>>>>

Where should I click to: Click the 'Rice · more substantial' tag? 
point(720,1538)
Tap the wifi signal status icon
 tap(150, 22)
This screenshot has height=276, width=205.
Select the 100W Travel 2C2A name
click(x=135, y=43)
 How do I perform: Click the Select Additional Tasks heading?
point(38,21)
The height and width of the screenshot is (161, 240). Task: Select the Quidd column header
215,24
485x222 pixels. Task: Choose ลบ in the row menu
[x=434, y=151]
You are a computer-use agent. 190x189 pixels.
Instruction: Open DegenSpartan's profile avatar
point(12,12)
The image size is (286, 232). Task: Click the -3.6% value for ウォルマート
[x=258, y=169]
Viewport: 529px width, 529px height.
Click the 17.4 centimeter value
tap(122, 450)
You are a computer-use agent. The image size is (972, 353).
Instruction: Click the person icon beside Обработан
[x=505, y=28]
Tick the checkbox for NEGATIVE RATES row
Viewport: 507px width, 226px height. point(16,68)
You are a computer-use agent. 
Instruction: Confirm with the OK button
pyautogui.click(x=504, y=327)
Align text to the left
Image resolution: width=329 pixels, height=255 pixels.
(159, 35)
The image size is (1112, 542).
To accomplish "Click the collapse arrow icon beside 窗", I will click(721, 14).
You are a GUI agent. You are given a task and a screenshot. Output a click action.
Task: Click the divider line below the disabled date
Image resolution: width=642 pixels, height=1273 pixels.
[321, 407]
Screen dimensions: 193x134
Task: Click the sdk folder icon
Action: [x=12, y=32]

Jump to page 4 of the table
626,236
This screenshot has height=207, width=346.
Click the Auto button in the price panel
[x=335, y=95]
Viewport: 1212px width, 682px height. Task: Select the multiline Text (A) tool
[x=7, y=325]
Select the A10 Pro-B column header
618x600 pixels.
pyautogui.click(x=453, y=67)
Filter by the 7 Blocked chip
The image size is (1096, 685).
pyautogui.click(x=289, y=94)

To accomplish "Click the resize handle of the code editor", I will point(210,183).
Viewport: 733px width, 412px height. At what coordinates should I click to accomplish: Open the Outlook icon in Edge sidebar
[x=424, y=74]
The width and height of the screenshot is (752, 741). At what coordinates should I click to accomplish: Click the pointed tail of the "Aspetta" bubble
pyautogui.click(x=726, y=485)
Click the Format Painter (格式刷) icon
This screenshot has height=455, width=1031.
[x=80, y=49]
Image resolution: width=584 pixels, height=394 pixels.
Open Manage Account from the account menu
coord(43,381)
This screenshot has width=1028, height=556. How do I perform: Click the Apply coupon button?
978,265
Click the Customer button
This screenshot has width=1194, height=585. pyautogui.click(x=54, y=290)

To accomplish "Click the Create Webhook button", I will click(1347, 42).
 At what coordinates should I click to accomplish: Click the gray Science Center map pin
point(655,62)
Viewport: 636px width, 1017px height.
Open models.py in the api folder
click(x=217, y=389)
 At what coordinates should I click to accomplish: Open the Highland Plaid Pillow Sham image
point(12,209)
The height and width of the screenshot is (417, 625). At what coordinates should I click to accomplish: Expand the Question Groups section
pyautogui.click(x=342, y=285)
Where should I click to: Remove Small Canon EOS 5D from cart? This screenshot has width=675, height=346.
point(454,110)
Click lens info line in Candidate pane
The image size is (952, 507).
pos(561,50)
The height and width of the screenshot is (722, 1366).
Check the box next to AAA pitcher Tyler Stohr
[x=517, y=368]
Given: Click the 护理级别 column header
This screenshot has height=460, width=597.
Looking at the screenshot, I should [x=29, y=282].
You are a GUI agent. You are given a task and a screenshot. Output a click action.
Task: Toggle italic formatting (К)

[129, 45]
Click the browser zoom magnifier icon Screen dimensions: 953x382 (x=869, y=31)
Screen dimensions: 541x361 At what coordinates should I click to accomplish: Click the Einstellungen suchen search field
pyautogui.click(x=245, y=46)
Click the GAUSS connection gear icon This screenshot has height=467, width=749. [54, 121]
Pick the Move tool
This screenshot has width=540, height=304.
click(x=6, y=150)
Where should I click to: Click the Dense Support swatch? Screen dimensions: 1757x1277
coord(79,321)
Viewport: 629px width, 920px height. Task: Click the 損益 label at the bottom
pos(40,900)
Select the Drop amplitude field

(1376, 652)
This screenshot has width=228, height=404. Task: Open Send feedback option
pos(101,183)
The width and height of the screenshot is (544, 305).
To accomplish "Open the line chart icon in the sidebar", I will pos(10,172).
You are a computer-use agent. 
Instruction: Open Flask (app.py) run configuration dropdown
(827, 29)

<<<<

# The task
Reproduce every one of the entries above verbatim, without changing any character.

# Exercise result
Where should I click to: Click the 'Rice · more substantial' tag? 
point(720,1538)
Tap the wifi signal status icon
 tap(150, 22)
This screenshot has height=276, width=205.
Select the 100W Travel 2C2A name
click(x=135, y=43)
 How do I perform: Click the Select Additional Tasks heading?
point(38,21)
The height and width of the screenshot is (161, 240). Task: Select the Quidd column header
215,24
485x222 pixels. Task: Choose ลบ in the row menu
[x=434, y=151]
You are a computer-use agent. 190x189 pixels.
Instruction: Open DegenSpartan's profile avatar
point(12,12)
The image size is (286, 232). Task: Click the -3.6% value for ウォルマート
[x=258, y=169]
Viewport: 529px width, 529px height.
Click the 17.4 centimeter value
tap(122, 450)
You are a computer-use agent. The image size is (972, 353).
Instruction: Click the person icon beside Обработан
[x=505, y=28]
Tick the checkbox for NEGATIVE RATES row
Viewport: 507px width, 226px height. point(16,68)
You are a computer-use agent. 
Instruction: Confirm with the OK button
pyautogui.click(x=504, y=327)
Align text to the left
Image resolution: width=329 pixels, height=255 pixels.
(159, 35)
The image size is (1112, 542).
To accomplish "Click the collapse arrow icon beside 窗", I will click(721, 14).
You are a GUI agent. You are given a task and a screenshot. Output a click action.
Task: Click the divider line below the disabled date
Image resolution: width=642 pixels, height=1273 pixels.
[321, 407]
Screen dimensions: 193x134
Task: Click the sdk folder icon
Action: [x=12, y=32]

Jump to page 4 of the table
626,236
This screenshot has height=207, width=346.
Click the Auto button in the price panel
[x=335, y=95]
Viewport: 1212px width, 682px height. Task: Select the multiline Text (A) tool
[x=7, y=325]
Select the A10 Pro-B column header
618x600 pixels.
pyautogui.click(x=453, y=67)
Filter by the 7 Blocked chip
The image size is (1096, 685).
pyautogui.click(x=289, y=94)

To accomplish "Click the resize handle of the code editor", I will point(210,183).
Viewport: 733px width, 412px height. At what coordinates should I click to accomplish: Open the Outlook icon in Edge sidebar
[x=424, y=74]
The width and height of the screenshot is (752, 741). At what coordinates should I click to accomplish: Click the pointed tail of the "Aspetta" bubble
pyautogui.click(x=726, y=485)
Click the Format Painter (格式刷) icon
This screenshot has height=455, width=1031.
[x=80, y=49]
Image resolution: width=584 pixels, height=394 pixels.
Open Manage Account from the account menu
coord(43,381)
This screenshot has width=1028, height=556. How do I perform: Click the Apply coupon button?
978,265
Click the Customer button
This screenshot has width=1194, height=585. pyautogui.click(x=54, y=290)

To accomplish "Click the Create Webhook button", I will click(1347, 42).
 At what coordinates should I click to accomplish: Click the gray Science Center map pin
point(655,62)
Viewport: 636px width, 1017px height.
Open models.py in the api folder
click(x=217, y=389)
 At what coordinates should I click to accomplish: Open the Highland Plaid Pillow Sham image
point(12,209)
The height and width of the screenshot is (417, 625). At what coordinates should I click to accomplish: Expand the Question Groups section
pyautogui.click(x=342, y=285)
Where should I click to: Remove Small Canon EOS 5D from cart? This screenshot has width=675, height=346.
point(454,110)
Click lens info line in Candidate pane
The image size is (952, 507).
pos(561,50)
The height and width of the screenshot is (722, 1366).
Check the box next to AAA pitcher Tyler Stohr
[x=517, y=368]
Given: Click the 护理级别 column header
This screenshot has height=460, width=597.
Looking at the screenshot, I should [x=29, y=282].
You are a GUI agent. You are given a task and a screenshot. Output a click action.
Task: Toggle italic formatting (К)

[129, 45]
Click the browser zoom magnifier icon Screen dimensions: 953x382 (x=869, y=31)
Screen dimensions: 541x361 At what coordinates should I click to accomplish: Click the Einstellungen suchen search field
pyautogui.click(x=245, y=46)
Click the GAUSS connection gear icon This screenshot has height=467, width=749. [54, 121]
Pick the Move tool
This screenshot has width=540, height=304.
click(x=6, y=150)
Where should I click to: Click the Dense Support swatch? Screen dimensions: 1757x1277
coord(79,321)
Viewport: 629px width, 920px height. Task: Click the 損益 label at the bottom
pos(40,900)
Select the Drop amplitude field

(1376, 652)
This screenshot has width=228, height=404. Task: Open Send feedback option
pos(101,183)
The width and height of the screenshot is (544, 305).
To accomplish "Open the line chart icon in the sidebar", I will pos(10,172).
You are a computer-use agent. 
Instruction: Open Flask (app.py) run configuration dropdown
(827, 29)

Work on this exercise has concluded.